[Dataset items]
________

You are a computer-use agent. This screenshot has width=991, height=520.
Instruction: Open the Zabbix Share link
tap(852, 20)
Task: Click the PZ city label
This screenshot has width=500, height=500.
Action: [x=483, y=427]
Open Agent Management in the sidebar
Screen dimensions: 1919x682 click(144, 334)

________

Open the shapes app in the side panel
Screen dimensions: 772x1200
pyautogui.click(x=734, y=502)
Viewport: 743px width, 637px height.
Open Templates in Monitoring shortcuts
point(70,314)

________

**STATED TASK:** Duplicate the items verbatim, beginning with the line that contains "You are a computer-use" and ending with the line that contains "Screen dimensions: 1919x682 click(144, 334)", both lines included.

**CORRECT RESPONSE:**
You are a computer-use agent. This screenshot has width=991, height=520.
Instruction: Open the Zabbix Share link
tap(852, 20)
Task: Click the PZ city label
This screenshot has width=500, height=500.
Action: [x=483, y=427]
Open Agent Management in the sidebar
Screen dimensions: 1919x682 click(144, 334)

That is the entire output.